DATA LISTING:
───
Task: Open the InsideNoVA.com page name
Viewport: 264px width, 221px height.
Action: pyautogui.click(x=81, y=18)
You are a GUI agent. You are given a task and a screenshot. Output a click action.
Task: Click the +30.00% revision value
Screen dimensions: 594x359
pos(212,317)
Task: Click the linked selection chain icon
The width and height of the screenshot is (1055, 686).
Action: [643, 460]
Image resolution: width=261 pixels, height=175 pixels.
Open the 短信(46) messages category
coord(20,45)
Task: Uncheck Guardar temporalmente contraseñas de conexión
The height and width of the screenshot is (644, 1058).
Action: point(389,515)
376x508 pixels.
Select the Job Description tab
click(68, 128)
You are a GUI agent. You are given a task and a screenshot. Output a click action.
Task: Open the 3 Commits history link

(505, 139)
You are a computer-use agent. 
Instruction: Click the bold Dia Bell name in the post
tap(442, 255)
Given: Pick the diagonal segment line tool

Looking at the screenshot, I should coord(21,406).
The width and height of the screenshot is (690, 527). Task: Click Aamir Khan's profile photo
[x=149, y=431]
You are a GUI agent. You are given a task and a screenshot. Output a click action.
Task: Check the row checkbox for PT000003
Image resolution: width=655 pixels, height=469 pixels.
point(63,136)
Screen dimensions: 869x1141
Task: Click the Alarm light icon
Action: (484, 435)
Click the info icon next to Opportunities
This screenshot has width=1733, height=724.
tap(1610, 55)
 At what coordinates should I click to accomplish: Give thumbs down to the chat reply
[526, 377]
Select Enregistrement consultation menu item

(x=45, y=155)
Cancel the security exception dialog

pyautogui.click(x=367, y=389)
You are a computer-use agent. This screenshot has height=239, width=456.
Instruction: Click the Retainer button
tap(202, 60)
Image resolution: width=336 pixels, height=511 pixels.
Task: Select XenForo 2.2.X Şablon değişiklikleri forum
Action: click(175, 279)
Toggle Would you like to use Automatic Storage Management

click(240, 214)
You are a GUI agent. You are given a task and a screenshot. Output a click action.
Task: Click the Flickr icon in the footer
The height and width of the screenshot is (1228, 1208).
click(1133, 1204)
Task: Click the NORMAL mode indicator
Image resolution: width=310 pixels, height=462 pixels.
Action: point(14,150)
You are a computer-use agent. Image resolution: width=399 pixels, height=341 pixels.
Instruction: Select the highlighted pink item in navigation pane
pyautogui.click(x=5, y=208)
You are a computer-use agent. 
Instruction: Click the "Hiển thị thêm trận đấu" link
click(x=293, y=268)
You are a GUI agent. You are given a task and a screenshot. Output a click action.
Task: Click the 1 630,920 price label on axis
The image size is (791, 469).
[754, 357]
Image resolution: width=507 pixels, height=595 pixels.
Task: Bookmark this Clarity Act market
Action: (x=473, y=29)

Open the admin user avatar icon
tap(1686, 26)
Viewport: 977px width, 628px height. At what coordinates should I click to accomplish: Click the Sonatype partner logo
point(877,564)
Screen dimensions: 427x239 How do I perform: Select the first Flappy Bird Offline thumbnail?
───
WHAT THIS TASK INVOLVES: All lines with the string "computer" must be copied from the data.

RESPONSE AREA:
You are a computer-use agent. 
You are a computer-use agent. This screenshot has height=239, width=456.
You are a computer-use agent. Image resolution: width=399 pixels, height=341 pixels.
You are a computer-use agent. 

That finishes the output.